Diese Dissertation untersucht stressbedingte psychophysiologische Veränderungen (z. B. Herzfrequenz und Cortisolspiegel) sowie Korrelate im Gehirn (mittels Elektroenzephalografie) im Zusammenhang mit dem Einsatz von Virtual Reality-Anwendungen und 360-Grad-Videos in der Berufsbildung.

Virtual Reality Klasse mit Berufsbildner:innen
EHB/R. Cosoli

Der Fokus des Schweizer dualen Berufsbildungssystems liegt auf arbeitsbasiertem Lernen (Gonon, 2002). Die Lernenden verbringen drei bis vier Tage pro Woche im Lehrbetrieb, während sie an einem bis zwei Tagen pro Woche an der Berufsfachschule lernen (Gonon, 2005).

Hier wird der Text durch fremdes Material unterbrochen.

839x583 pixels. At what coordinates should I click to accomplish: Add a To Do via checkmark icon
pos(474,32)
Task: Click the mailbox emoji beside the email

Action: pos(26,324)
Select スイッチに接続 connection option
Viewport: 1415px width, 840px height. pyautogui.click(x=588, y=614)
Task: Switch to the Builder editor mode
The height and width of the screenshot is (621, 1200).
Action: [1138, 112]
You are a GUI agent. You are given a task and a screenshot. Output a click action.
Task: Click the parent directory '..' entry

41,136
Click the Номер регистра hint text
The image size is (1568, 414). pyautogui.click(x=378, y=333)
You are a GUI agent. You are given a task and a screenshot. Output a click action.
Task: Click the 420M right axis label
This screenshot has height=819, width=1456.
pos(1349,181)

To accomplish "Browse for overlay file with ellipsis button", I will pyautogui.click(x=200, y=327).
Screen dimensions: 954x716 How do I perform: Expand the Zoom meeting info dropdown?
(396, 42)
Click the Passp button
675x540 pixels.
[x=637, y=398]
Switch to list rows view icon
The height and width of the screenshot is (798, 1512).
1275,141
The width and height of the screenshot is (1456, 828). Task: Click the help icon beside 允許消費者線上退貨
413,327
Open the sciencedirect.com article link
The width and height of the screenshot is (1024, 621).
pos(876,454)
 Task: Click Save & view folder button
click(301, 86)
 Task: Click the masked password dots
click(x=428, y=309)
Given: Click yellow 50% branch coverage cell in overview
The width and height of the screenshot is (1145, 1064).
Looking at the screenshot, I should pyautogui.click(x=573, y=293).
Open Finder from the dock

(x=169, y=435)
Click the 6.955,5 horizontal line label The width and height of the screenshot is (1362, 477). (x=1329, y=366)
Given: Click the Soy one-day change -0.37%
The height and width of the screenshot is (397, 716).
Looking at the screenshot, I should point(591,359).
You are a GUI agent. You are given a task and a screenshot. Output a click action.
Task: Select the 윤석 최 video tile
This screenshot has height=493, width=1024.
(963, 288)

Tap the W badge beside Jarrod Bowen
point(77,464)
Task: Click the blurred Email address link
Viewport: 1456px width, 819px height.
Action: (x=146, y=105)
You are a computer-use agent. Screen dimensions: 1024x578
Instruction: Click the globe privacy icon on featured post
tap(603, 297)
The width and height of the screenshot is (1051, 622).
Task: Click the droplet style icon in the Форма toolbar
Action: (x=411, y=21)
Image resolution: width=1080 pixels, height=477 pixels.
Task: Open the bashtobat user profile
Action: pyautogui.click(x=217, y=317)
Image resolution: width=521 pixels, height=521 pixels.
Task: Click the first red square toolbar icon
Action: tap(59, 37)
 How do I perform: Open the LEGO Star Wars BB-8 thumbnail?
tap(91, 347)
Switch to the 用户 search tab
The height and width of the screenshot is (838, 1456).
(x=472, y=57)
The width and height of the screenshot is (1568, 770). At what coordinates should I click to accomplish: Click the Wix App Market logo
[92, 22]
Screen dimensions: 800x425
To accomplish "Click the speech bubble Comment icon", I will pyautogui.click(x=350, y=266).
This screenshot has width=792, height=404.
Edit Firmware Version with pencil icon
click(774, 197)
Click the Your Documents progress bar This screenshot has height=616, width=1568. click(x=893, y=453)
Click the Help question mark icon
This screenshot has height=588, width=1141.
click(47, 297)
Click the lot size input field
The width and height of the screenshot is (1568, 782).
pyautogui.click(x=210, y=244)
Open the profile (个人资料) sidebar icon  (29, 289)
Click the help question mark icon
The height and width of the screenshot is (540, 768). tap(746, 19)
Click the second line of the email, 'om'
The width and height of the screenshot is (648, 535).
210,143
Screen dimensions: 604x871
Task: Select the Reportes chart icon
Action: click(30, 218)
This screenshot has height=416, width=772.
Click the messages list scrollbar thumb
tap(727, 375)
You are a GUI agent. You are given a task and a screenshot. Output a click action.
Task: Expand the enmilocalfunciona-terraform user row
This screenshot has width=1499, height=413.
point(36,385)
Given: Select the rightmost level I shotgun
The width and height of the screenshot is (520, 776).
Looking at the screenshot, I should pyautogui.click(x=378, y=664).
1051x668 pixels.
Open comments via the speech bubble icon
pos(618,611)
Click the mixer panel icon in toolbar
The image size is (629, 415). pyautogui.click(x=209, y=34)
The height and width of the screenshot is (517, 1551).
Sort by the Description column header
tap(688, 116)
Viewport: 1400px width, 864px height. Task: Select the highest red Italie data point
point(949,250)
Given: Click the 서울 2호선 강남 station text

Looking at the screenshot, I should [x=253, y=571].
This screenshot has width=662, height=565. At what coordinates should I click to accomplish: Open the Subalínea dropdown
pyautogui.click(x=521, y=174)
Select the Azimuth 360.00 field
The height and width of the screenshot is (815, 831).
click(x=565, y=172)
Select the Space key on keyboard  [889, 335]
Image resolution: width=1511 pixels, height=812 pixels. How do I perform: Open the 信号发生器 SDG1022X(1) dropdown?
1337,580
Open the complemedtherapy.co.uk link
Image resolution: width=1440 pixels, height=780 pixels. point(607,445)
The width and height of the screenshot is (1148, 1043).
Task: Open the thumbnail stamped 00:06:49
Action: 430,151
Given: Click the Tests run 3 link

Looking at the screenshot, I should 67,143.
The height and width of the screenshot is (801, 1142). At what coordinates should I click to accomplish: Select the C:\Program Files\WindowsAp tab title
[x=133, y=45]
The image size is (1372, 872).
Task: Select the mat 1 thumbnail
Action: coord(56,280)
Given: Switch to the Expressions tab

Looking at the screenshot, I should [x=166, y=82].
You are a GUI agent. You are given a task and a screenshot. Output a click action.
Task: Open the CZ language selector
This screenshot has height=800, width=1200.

Lerntechnologien können den Unterricht durch Simulation beruflicher Situationen aufwerten und Lernenden die Möglichkeit geben, sich im schulischen Kontext Situationen aus der Berufspraxis anzunähern. Für virtuelle Simulationen kommen Virtual Reality-Anwendungen (VR) und 360-Grad-Videos in Frage. Diese Technologien bieten den Vorteil, dass u. a. mit Gefahren behaftete Szenarien wie Rettungseinsätze anders als in der Praxis mehrmals geübt und virtuelle Erfahrungen beliebig oft wiederholt werden können. 360-Grad-Videos geben Real World-Umgebungen wieder und können auf einem HMD-Gerät abgespielt werden, um Lernenden ein immersives Virtual Reality-Erlebnis (IVR) zu ermöglichen (Kavanagh et al., 2016). Mithilfe von 360-Grad-Videos im IVR-Modus können realistische Stress-Szenarien durchgespielt werden, um Lernende zu unterstützen, emotional herausfordernde Situationen zu bewältigen. Stressbewältigung spielt für BerufsanfängerInnen eine zentrale Rolle, da sie in neuen Arbeitssituationen oftmals einem hohen Stressniveau ausgesetzt sind.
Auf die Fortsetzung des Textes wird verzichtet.